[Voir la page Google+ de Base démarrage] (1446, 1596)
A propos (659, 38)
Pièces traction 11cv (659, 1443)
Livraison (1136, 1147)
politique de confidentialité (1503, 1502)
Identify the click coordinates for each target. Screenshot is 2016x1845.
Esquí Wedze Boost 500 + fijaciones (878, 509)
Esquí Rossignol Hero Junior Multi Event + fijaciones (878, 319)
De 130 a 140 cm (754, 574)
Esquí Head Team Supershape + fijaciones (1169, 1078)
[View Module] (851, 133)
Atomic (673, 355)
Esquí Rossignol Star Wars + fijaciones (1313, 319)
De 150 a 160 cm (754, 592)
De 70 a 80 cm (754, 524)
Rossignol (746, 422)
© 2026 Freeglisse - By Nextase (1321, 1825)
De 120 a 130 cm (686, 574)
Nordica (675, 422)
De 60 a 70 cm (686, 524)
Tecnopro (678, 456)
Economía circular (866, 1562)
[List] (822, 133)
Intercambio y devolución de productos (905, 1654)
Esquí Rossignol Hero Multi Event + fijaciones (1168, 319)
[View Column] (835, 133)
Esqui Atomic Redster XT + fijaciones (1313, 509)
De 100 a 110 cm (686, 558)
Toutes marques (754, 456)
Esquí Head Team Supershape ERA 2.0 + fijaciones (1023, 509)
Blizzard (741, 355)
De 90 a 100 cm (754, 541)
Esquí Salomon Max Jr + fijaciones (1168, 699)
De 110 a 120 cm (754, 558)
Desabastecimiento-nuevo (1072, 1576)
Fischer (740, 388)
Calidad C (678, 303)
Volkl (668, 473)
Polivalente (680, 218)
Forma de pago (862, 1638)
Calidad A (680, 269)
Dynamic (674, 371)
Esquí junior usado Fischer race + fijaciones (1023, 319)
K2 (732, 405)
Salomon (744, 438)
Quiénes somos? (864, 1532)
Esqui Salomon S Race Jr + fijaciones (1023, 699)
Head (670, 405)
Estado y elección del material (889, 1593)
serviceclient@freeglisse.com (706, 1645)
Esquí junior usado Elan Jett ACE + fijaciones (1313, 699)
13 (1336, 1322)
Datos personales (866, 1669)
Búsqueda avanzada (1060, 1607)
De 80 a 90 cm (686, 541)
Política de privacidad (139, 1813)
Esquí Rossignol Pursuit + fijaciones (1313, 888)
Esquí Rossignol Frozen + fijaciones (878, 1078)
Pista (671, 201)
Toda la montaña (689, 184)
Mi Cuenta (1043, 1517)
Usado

# # # # # # #

Everything in the material above from the line that has "politique de confidentialité (1503, 1502)" through the line that has "[List] (822, 133)" must be duplicated exactly, with no other lines given.

:: Response to this task ::
politique de confidentialité (1503, 1502)
Identify the click coordinates for each target. Screenshot is 2016x1845.
Esquí Wedze Boost 500 + fijaciones (878, 509)
Esquí Rossignol Hero Junior Multi Event + fijaciones (878, 319)
De 130 a 140 cm (754, 574)
Esquí Head Team Supershape + fijaciones (1169, 1078)
[View Module] (851, 133)
Atomic (673, 355)
Esquí Rossignol Star Wars + fijaciones (1313, 319)
De 150 a 160 cm (754, 592)
De 70 a 80 cm (754, 524)
Rossignol (746, 422)
© 2026 Freeglisse - By Nextase (1321, 1825)
De 120 a 130 cm (686, 574)
Nordica (675, 422)
De 60 a 70 cm (686, 524)
Tecnopro (678, 456)
Economía circular (866, 1562)
[List] (822, 133)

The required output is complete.